Cutaneous leishmaniasis in anti-IgM-treated mice: enhanced resistance due to functional depletion of a B cell-dependent T cell involved in the suppressor pathway.

Abstract
The contribution of B cells and antibodies to either the resistance or susceptibility to cutaneous leishmaniasis has been investigated in mouse strains rendered B cell-deficient by treatment with anti-mouse IgM antisera from birth (mu-suppressed). These studies confirm that immunity to cutaneous disease in a normally resistant mouse strain (C3H/HeJ) is independent of antibody, but that B cells and/or antibodies are required for the evolution of suppressed DTH and the consequent disease susceptibility of BALB/c mice.

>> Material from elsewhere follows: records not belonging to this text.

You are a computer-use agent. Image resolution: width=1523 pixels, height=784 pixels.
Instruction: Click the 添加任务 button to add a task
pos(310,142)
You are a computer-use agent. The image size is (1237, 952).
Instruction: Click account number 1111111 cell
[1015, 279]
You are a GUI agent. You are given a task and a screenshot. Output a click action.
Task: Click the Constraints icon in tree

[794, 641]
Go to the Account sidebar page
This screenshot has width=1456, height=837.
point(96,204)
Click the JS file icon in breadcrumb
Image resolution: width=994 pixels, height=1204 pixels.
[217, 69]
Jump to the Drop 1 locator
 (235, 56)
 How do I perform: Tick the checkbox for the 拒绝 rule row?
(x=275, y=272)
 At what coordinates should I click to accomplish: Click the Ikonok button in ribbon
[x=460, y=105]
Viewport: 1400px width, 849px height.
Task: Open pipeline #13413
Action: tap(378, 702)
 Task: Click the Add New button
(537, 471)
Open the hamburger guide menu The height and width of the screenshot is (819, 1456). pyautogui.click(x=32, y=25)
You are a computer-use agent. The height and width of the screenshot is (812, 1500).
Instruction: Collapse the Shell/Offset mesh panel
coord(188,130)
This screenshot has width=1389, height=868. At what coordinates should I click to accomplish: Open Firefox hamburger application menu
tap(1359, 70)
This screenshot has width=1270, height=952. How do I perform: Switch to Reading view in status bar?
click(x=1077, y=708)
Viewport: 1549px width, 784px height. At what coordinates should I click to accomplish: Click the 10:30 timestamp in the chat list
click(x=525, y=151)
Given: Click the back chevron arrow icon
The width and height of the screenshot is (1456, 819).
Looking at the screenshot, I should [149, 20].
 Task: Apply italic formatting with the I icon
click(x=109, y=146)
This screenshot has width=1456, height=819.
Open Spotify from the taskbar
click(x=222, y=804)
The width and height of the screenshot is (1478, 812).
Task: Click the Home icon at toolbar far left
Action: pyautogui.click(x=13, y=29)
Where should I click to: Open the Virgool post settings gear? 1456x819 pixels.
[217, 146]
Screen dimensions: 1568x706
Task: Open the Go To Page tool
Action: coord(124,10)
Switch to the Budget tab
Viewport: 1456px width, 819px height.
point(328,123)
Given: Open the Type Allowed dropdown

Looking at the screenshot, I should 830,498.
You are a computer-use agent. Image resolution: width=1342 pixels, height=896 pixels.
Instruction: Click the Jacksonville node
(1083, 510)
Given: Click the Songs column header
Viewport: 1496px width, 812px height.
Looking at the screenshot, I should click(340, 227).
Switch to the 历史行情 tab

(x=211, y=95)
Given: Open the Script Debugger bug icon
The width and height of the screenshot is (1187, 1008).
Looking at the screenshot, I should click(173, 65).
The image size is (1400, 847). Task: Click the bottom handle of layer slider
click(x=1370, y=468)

Anti-IgM-treated BALB/c mice, which lacked detectable anti-leishmanial antibodies during the course of infection, displayed a sustained DTH response to leishmanial antigen and were able to control their cutaneous lesions. The enhanced resistance of mu-suppressed mice could be completely abrogated by transfer of suppressor T cells from infected control animals into mu-suppressed mice before their infection. Thus the suppressor T cells, which are generated during leishmanial infection in BALB/c mice, can effect suppression in the absence of antibody. Evidence that B cells or antibodies are required for the generation of suppressor T cells was demonstrated by using BALB/c mice in which suppressor T cells fail to be generated during infection as a result of prior sublethal irradiation. Splenic T cells from normal mice could overcome the resistance conferred by sublethal irradiation, whereas splenic T cells from mu-suppressed mice could not. Thus the enhanced resistance of mu-suppressed BALB/c mice appears to be a consequence of their lack of functional expression of a B cell-dependent T cell critical to the suppressor pathway.